Charging photoreceptor drums has been accomplished using contact charging methods. Some methods use bias charging rolls due to their small size and ease of manufacture. Charge roll technology uses high AC voltages for uniform charging that generate reactants on the photoreceptor transport layer which can degrade the transport layer causing physical wearing of the surface. This wearing limits the useable life of the photoreceptor device, which in turn drives up system costs. These costs can be especially high in color systems that may have multiple photoreceptor devices.
Other charging methods implement corona charging systems that include electric corona discharge wires or pin arrays. These systems are known as corotrons or scorotrons (the latter having discharge screen control grids). The systems use corona discharge to generate ions that are directed to the surface of the drums or onto belts that are wrapped around drums.
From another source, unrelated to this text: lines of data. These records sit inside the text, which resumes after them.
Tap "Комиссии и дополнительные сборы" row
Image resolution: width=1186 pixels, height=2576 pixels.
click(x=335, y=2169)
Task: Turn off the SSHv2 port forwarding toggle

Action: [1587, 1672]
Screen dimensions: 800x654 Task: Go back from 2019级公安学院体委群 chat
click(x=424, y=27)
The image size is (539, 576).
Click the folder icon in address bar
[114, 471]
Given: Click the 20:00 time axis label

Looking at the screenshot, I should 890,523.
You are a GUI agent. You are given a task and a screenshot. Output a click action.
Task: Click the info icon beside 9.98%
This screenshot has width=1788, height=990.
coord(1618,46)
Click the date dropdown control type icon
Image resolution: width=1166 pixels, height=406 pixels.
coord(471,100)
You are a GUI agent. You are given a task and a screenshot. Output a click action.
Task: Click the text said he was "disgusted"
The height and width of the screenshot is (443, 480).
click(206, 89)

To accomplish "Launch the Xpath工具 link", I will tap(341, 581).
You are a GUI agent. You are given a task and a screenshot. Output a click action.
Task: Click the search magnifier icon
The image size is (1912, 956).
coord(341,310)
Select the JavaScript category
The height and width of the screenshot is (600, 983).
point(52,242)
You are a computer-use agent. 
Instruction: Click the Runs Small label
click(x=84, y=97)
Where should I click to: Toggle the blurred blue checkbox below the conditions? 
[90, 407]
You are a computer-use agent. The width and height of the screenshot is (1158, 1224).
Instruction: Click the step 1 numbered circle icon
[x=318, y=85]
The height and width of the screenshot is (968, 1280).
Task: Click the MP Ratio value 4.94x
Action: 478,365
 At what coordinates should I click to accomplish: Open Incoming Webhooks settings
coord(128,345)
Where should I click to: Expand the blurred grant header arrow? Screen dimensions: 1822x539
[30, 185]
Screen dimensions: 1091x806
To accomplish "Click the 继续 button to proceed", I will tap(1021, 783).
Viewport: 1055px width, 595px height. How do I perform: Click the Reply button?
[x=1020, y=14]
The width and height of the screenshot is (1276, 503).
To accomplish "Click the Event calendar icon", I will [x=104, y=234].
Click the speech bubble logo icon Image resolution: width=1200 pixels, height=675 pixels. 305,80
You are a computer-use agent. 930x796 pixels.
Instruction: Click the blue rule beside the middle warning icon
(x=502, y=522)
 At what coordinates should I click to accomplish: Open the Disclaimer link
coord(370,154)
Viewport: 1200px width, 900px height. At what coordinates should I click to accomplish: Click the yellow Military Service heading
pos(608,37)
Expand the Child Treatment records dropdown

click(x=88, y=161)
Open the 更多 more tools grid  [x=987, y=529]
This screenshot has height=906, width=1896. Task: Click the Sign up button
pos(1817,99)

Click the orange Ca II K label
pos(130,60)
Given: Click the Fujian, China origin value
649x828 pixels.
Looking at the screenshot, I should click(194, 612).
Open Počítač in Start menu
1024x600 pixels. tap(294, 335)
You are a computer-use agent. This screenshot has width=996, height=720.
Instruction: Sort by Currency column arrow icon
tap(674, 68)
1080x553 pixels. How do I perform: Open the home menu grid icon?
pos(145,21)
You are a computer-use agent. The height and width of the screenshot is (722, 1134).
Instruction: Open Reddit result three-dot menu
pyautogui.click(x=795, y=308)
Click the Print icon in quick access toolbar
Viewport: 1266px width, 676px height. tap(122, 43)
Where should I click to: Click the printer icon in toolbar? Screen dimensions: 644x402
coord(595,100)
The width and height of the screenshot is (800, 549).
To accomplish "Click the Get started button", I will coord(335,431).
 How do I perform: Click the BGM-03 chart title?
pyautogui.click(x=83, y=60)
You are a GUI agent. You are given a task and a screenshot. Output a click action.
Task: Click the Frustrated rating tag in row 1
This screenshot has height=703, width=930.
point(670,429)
A corotron usually consists of a thin wire(s) that is stirring within a metal enclosure which is open on one face. The wire is subjected to several thousand volts. The intense electric fields around the wires cause the air molecules to ionize, and thus charged ions, whose polarity depends on that of the high voltage, are driven onto the photoconductor surface. A typical corotron may have multiple individual corona wires placed at a relatively small distance from the photoconductor surface.
A scorotron usually consists of a series of corona wires with a screen or grid composed of larger diameter wires placed between the corona wires and the photoconductor surface. The screen wires are biased to a potential close to that desired at the photoconductor. The photoreceptor charging process ceases when the surface potential reaches the potential of the screen grid bias.